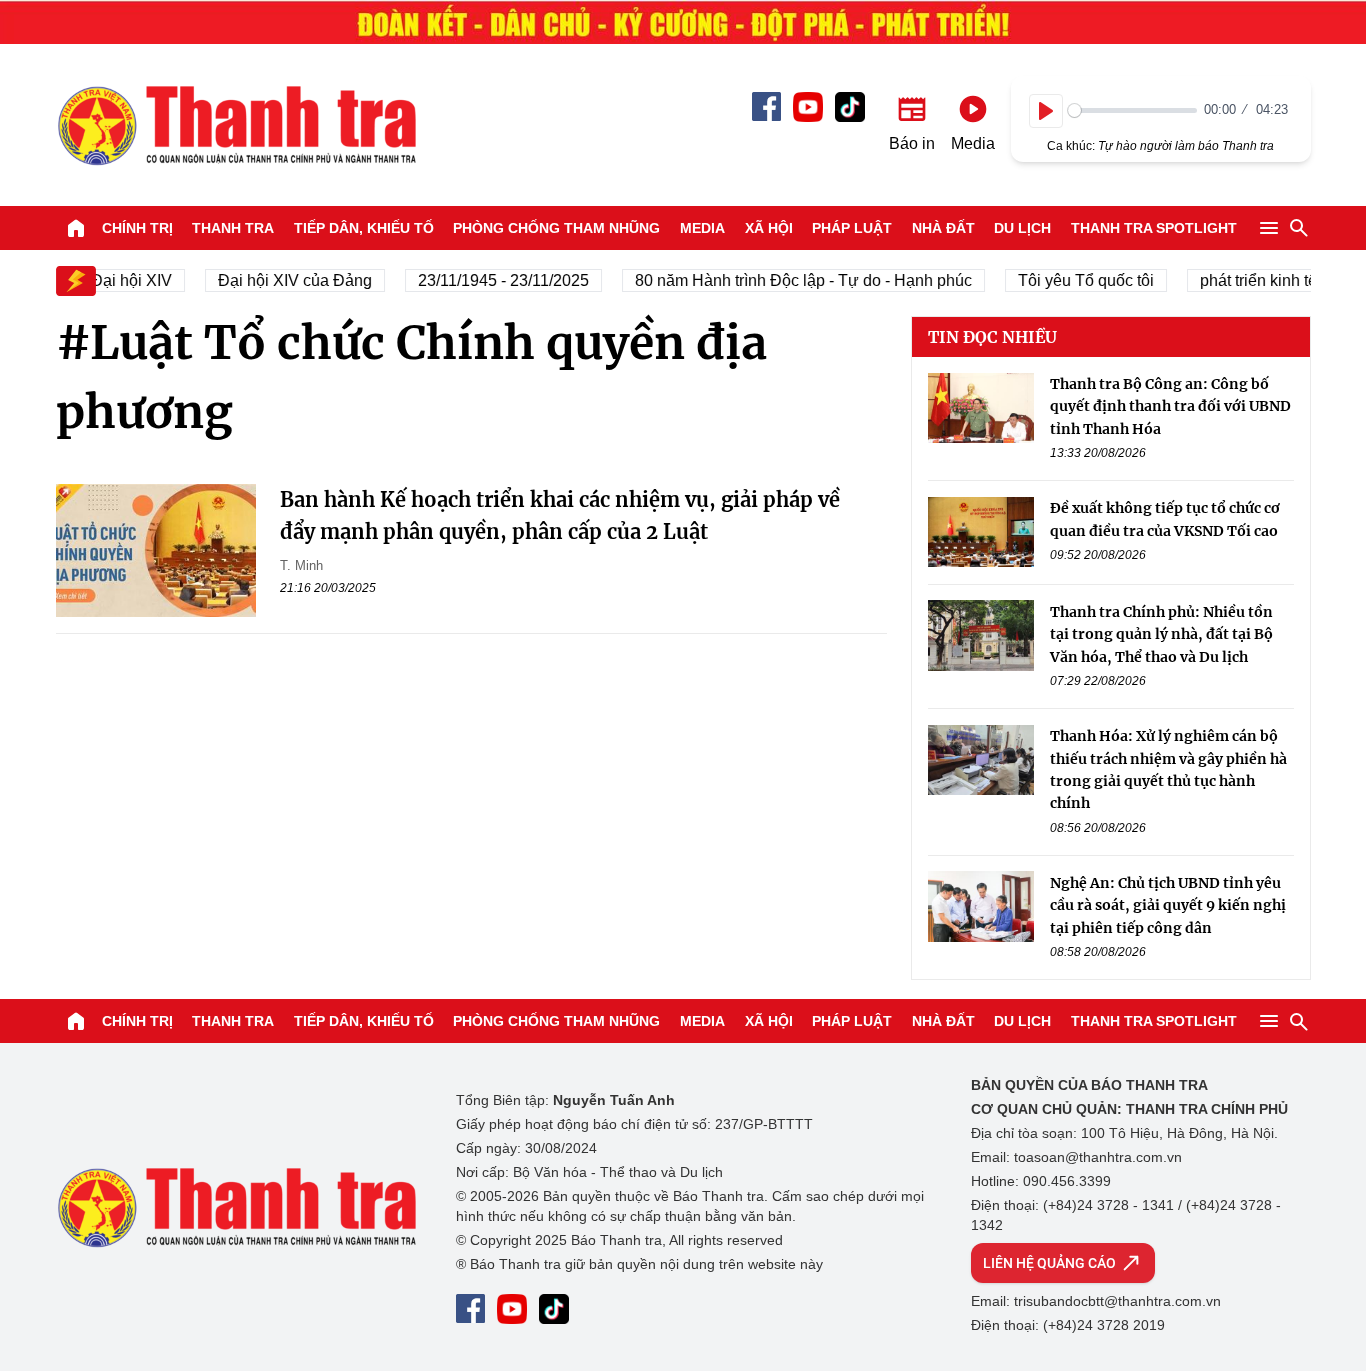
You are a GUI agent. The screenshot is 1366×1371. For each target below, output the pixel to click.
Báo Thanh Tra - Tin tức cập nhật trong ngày (236, 125)
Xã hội (769, 228)
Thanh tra (233, 228)
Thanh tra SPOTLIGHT (1154, 228)
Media (702, 228)
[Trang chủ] (76, 228)
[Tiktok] (850, 107)
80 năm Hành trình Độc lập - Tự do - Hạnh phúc (792, 280)
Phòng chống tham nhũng (556, 228)
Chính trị (137, 228)
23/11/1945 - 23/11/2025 (492, 280)
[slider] (1132, 110)
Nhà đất (943, 228)
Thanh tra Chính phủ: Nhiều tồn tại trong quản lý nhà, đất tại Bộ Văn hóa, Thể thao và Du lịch (1161, 633)
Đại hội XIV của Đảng (284, 280)
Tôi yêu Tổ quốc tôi (1075, 280)
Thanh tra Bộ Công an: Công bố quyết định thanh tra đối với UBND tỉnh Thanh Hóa (1170, 406)
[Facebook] (766, 106)
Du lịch (1022, 228)
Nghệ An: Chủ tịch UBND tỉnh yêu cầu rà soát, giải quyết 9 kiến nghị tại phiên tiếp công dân (1168, 904)
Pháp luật (852, 228)
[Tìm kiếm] (1299, 228)
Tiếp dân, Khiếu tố (364, 228)
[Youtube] (808, 107)
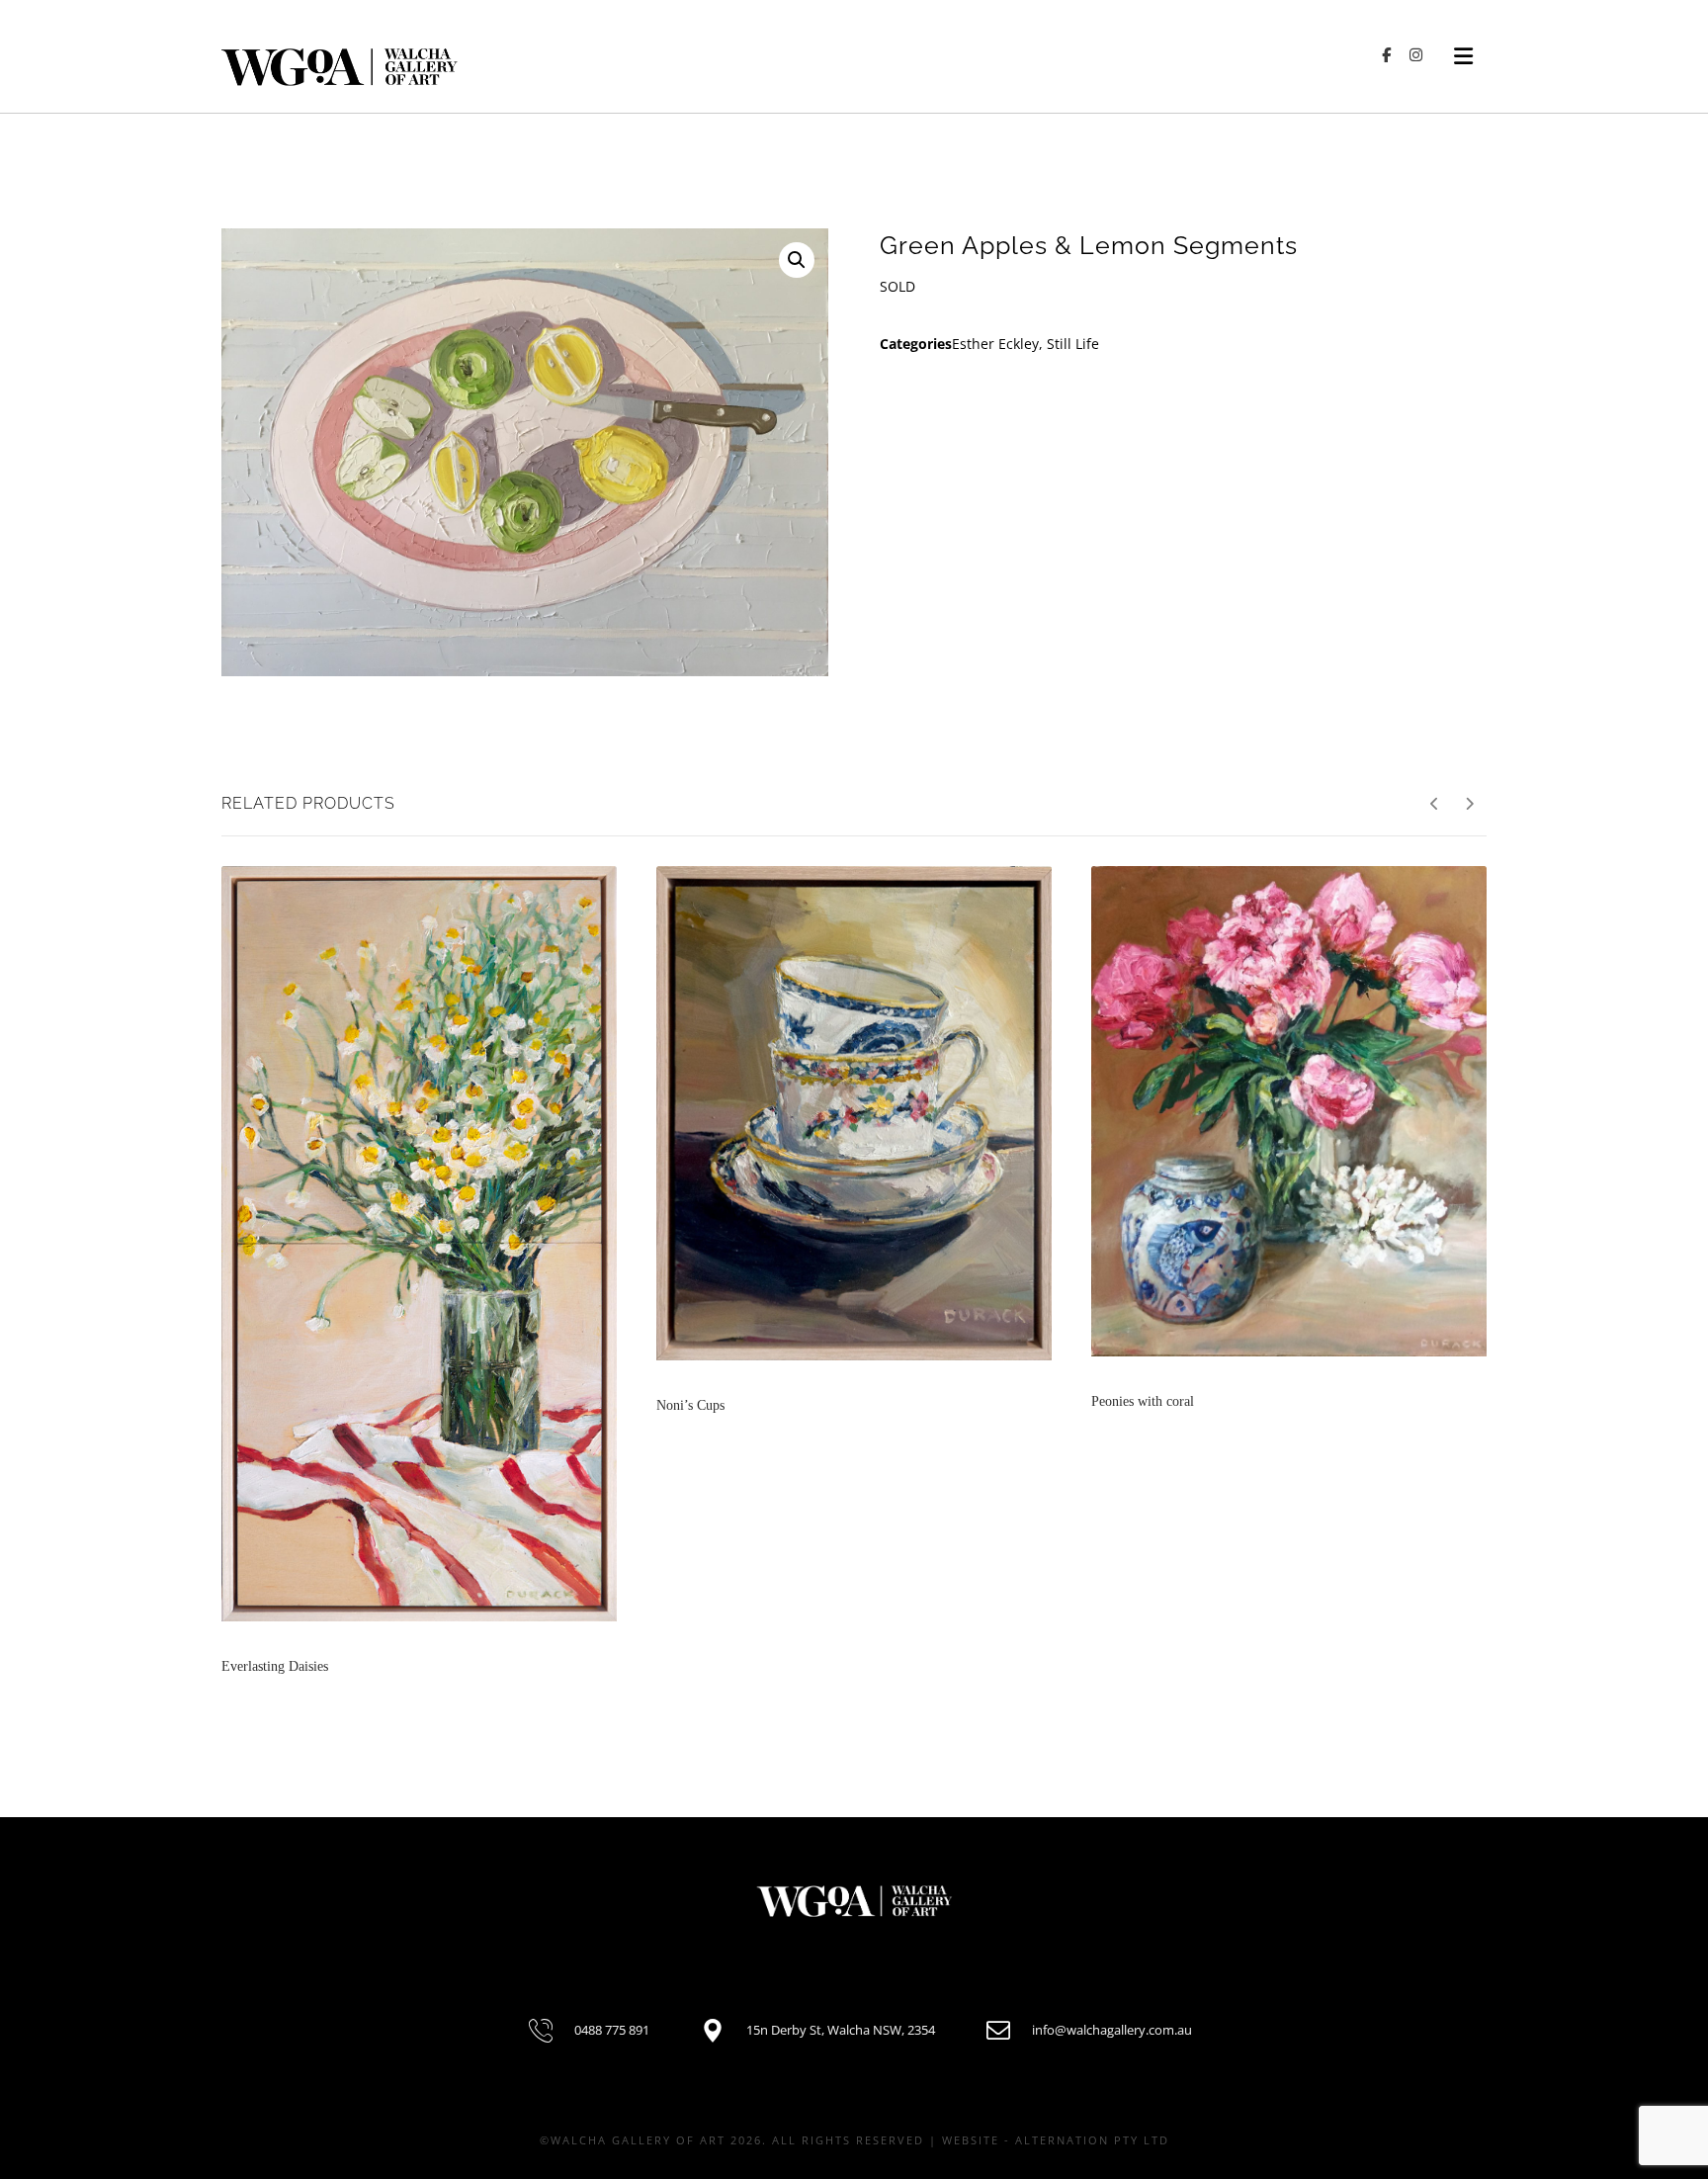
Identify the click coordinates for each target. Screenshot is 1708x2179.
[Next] (1469, 804)
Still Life (1073, 343)
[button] (796, 260)
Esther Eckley (995, 343)
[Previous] (1434, 804)
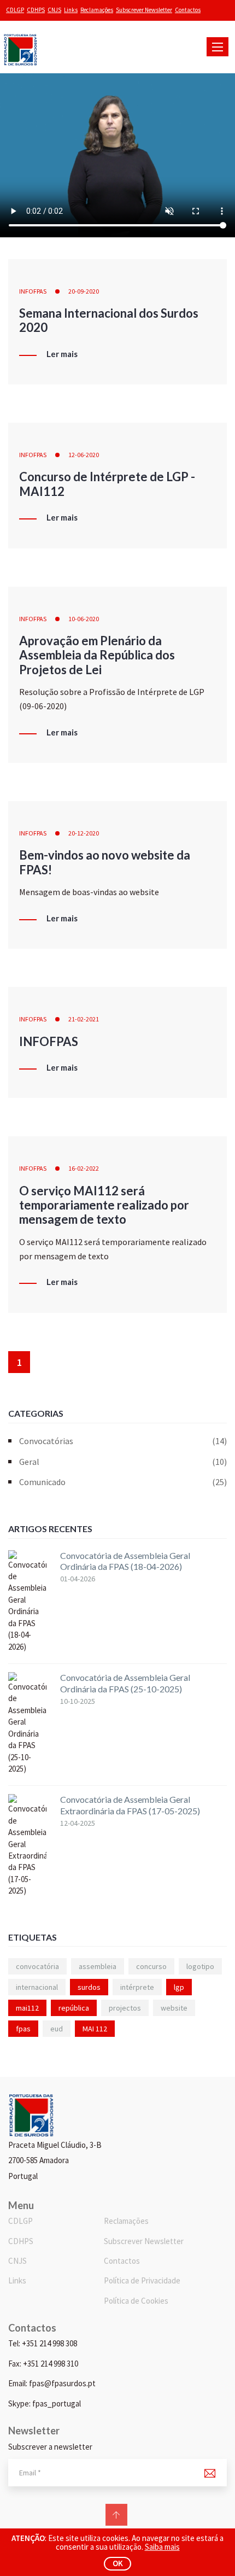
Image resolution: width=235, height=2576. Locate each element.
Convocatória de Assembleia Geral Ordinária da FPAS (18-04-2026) (125, 1561)
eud (56, 2029)
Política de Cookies (136, 2300)
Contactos (188, 10)
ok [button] (118, 2563)
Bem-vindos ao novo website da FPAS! (104, 862)
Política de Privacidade (142, 2280)
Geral (123, 1461)
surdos (89, 1987)
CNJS (54, 10)
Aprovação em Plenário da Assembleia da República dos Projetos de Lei (97, 655)
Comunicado (123, 1481)
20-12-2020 (83, 833)
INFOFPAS (32, 291)
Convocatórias (123, 1440)
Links (71, 10)
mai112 (27, 2008)
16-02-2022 (83, 1168)
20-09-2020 (83, 291)
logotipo (200, 1966)
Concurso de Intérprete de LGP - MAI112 (107, 483)
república (73, 2008)
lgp (179, 1987)
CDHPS (36, 10)
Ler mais (62, 354)
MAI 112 (95, 2029)
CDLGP (15, 10)
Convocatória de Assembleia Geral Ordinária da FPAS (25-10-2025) (125, 1683)
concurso (151, 1966)
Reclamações (96, 10)
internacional (37, 1987)
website (174, 2008)
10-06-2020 (83, 619)
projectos (125, 2008)
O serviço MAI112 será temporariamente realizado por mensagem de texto (104, 1205)
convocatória (37, 1966)
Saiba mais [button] (162, 2547)
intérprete (137, 1987)
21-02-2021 (83, 1019)
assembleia (97, 1966)
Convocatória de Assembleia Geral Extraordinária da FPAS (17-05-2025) (130, 1805)
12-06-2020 (83, 455)
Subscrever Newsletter (144, 10)
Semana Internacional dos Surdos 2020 (108, 320)
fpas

+--

Work instruction =>
Write out only the lines that run from the line containing "CDHPS (36, 10)" through the line containing "Saiba mais [button] (162, 2547)", both included, exactly as they appear above.

Response to the task =>
CDHPS (36, 10)
Ler mais (62, 354)
MAI 112 (95, 2029)
CDLGP (15, 10)
Convocatória de Assembleia Geral Ordinária da FPAS (25-10-2025) (125, 1683)
concurso (151, 1966)
Reclamações (96, 10)
internacional (37, 1987)
website (174, 2008)
10-06-2020 (83, 619)
projectos (125, 2008)
O serviço MAI112 será temporariamente realizado por mensagem de texto (104, 1205)
convocatória (37, 1966)
Saiba mais [button] (162, 2547)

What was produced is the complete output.